Will Mitt Be McCain?

The media are speculating that Mitt Romney will become the “next” John McCain, a thorn in President Trump’s side, assuming the former Massachusetts governor is elected to the U.S. Senate from Utah this November. It may seem so. Although Trump contributed to Romney’s 2012 presidential bid, and just endorsed his Senate bid, Romney blasted Trump during the 2016 presidential campaign, and has done so recently as well.

“With McCain’s retreat, some turn to Romney to carry his torch,” intoned the Washington Post on February 15. “Romney took to Twitter, for instance, to lash out at Trump last month after The Washington Post reported that the president, in a meeting with senators, said that he did not want more immigrants from countries such as Haiti or in Africa, using an obscenity to describe such nations.”

“‘The poverty of an aspiring immigrant’s nation of origin is as irrelevant as their race,” Romney tweeted. “The sentiment attributed to POTUS is inconsistent [with] America’s history and antithetical to American values.’”

Note how the Post only “reported” on the obscenity, and Romney called it a “sentiment.” The obscenity charge came from Sen. Dick Durban, D-Illinois, who has a history of mendacity. Yet the story consumed the news media for a week even though then never reported how Hillary is well known to have a constant potty mouth.

A month earlier, David Catanese, senior political reporter at U.S. News and World Report, asked, “Is Mitt the Next McCain?.... ‘I've been told that Romney has said he wants to be a McCain-like figure in the Senate,’ says Dave Owen, a longtime Utah Republican strategist who doesn't count himself a Romney supporter.”

The fact though is the U.S. Senate, one of the world’s most exclusive clubs, is based on seniority, with power residing in the committee chairmen sometimes more than the majority leader. McCain, assuming his Senate chair in 1987, didn’t become the chairman of a committee until 1995, when he headed the Indian Affairs Committee. He chaired the Commerce Committee in 2005. He finally attained his longtime dream, chairman of the Armed Services Committee, only in 2015.

No wonder “Maverick” McCain didn’t start making a general nuisance of himself until the late 1990s, after he had been in the Senate a decade, clubbing with his fellow senators.

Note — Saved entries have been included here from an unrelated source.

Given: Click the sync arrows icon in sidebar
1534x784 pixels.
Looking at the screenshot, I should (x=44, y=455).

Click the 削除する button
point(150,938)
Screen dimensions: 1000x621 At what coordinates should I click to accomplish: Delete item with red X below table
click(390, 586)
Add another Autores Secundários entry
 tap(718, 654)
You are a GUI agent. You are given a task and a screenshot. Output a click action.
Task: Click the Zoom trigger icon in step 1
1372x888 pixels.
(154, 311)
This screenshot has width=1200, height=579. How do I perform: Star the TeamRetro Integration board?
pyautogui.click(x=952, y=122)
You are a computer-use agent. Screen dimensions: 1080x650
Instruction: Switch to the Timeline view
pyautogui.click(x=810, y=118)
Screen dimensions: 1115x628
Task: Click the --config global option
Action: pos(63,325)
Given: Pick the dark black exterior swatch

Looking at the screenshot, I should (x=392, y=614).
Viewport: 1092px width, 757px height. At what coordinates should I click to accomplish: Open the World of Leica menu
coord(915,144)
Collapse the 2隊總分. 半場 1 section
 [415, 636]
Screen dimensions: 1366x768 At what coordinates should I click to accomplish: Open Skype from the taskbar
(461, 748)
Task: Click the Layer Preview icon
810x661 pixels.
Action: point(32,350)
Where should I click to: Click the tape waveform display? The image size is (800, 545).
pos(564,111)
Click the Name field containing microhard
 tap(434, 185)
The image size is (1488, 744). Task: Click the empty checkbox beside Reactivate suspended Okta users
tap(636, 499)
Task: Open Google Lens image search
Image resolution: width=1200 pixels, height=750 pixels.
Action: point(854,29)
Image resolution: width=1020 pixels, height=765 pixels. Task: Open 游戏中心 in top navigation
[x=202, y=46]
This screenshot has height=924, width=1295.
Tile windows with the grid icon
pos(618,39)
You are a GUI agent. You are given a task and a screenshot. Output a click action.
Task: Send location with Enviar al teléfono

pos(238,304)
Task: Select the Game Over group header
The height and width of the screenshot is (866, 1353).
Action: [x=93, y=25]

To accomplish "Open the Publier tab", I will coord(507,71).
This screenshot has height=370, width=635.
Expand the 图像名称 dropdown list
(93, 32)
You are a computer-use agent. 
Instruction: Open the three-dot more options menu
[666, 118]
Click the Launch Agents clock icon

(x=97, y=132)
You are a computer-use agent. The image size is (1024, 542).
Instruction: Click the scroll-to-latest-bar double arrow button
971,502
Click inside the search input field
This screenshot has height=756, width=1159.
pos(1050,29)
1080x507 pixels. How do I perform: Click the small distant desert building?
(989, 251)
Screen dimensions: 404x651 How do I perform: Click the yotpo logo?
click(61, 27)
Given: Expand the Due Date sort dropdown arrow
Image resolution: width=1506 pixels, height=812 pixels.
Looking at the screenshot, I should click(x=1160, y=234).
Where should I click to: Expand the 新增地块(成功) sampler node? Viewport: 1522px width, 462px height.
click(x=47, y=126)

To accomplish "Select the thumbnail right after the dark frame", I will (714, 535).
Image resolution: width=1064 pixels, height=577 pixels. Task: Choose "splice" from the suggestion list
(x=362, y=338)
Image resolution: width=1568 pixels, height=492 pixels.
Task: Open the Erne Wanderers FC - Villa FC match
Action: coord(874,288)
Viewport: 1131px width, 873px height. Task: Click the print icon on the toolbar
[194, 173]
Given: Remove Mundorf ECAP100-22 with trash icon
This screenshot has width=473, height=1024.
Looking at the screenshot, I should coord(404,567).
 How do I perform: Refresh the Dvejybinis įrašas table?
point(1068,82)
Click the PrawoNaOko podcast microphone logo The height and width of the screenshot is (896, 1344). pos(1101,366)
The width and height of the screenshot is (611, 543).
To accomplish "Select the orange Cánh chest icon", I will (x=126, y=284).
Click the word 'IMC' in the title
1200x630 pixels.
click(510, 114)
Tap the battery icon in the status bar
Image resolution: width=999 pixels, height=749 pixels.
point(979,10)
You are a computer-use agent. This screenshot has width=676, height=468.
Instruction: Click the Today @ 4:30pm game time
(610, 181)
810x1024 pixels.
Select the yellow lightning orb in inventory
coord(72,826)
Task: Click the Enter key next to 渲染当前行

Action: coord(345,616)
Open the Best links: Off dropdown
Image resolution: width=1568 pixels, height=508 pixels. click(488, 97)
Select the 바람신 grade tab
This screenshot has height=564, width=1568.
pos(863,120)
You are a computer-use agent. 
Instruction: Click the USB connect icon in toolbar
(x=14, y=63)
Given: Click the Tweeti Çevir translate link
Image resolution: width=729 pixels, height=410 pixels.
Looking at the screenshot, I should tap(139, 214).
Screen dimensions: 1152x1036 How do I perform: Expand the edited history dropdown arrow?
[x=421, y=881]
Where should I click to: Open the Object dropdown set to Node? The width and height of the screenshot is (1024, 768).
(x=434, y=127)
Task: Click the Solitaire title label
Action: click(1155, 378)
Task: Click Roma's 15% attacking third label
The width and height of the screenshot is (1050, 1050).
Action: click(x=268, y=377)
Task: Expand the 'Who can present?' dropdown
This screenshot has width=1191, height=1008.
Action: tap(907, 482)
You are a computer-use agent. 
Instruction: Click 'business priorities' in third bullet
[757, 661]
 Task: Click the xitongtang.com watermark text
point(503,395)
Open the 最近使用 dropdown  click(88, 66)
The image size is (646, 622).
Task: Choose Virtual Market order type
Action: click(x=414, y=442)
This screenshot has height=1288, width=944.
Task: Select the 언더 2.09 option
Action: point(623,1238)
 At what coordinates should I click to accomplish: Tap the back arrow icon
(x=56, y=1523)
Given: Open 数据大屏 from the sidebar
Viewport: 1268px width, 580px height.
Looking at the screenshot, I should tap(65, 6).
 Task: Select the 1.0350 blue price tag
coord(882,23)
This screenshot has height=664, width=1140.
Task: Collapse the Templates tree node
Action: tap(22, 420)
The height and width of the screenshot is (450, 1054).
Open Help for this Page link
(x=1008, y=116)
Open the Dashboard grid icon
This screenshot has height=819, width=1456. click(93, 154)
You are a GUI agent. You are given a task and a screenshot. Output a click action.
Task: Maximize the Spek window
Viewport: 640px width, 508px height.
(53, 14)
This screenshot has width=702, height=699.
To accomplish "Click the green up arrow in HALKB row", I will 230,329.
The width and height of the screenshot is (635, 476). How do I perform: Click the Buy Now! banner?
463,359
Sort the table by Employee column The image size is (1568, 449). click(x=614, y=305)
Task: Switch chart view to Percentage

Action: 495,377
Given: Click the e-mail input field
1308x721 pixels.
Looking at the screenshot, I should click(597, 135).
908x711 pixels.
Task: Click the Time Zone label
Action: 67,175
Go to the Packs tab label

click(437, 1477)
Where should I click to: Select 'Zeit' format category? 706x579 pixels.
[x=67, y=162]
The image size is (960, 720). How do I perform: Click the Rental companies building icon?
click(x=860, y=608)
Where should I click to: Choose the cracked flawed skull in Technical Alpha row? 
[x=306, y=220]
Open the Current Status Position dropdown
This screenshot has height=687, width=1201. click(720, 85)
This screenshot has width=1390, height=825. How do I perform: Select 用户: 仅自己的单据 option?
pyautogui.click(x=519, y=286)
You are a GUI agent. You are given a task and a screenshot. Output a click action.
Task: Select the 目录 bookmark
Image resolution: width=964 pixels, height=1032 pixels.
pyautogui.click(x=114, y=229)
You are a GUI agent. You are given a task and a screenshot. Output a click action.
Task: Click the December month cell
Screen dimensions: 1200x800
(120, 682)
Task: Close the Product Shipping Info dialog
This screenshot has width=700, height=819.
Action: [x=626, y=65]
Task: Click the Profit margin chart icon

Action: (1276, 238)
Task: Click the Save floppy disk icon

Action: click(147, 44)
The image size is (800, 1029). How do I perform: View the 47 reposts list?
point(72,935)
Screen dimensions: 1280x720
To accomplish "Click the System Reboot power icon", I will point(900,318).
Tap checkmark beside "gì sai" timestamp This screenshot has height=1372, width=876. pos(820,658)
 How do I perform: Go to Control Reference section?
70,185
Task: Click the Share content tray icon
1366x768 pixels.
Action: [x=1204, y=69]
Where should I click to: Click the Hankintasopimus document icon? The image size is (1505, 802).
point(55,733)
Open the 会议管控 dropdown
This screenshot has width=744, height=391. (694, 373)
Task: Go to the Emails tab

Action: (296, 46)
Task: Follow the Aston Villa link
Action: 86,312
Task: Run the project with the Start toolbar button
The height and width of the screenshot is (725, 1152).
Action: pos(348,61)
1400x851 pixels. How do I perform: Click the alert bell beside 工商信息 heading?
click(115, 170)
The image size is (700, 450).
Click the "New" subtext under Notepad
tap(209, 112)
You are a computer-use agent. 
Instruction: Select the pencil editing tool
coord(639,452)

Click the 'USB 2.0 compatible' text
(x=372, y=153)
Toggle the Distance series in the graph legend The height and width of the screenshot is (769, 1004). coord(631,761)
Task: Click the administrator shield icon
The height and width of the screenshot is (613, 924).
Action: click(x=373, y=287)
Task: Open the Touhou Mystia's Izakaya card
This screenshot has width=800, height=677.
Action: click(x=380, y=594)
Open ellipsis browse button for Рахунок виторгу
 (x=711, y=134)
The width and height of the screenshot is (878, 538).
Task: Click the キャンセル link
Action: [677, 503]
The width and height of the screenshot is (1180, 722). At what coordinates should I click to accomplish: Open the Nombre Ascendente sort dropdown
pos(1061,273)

If Mitt wins, here’s the order of seniority for new members in January 2019 (assuming Sen. Hatch doesn’t quit early to let Gov. Herbert appoint Mitt before his classmates):

1. Former Senator
2. Former Vice President
3. Former House member
4. Former Cabinet secretary
5. Former state Governor
6. Population of state based on the most recent census when the senator took office (Utah is 34th)
7. Alphabetical by last name (in case two senators came from the same state on the same day and have identical credentials).

So Mitt would be near the bottom even though he is a former governor and presidential candidate.

Moreover, he’ll naturally want to stress issues important to Utah, especially land management, where the federal government owns 54.4% of the land, third after Alaska at 69.1% and Nevada at 84.5%. Massachusetts is 1.9%. Mitt almost certainly will seek a seat on the Senate Committee on Energy and Natural Resources, where Utah junior Sen. Mike Lee currently is a member, but could slide to a more powerful committee.

Departing Utah Sen. Orrin Hatch, as the most senior current Republican senator, chairs the ultra-powerful Committee on Finance, which means he’s Ex Officio on the Subcommittee on Energy, Natural Resources, and Infrastructure, controlling spending on federal lands. So Utah’s two senators today both influence land management.

Currently, Trump is working to hand back land Obama stole from Utah (probably because the state voted most against Obama in 2008 and 2012). According to a recent Heritage Foundation report, “In Big Win for Utah, Trump Scales Back Federal Land Grab from Obama Administration.”

Bill Clinton also hated Utah and stole its land after he placed third place there in 1992, garnering just 24.7%, with President G.H.W. Bush at 43.4% and Ross Perot at 27.3%. The land was given to a Clinton donor.

That’s the kind of headline Romney is going to want to keep seeing. Sure, there will be disagreements with Trump and the media will quote Romney for its own, anti-Trump reasons. But in the Senate, especially for a back-bencher, the rule is: Go along to get along.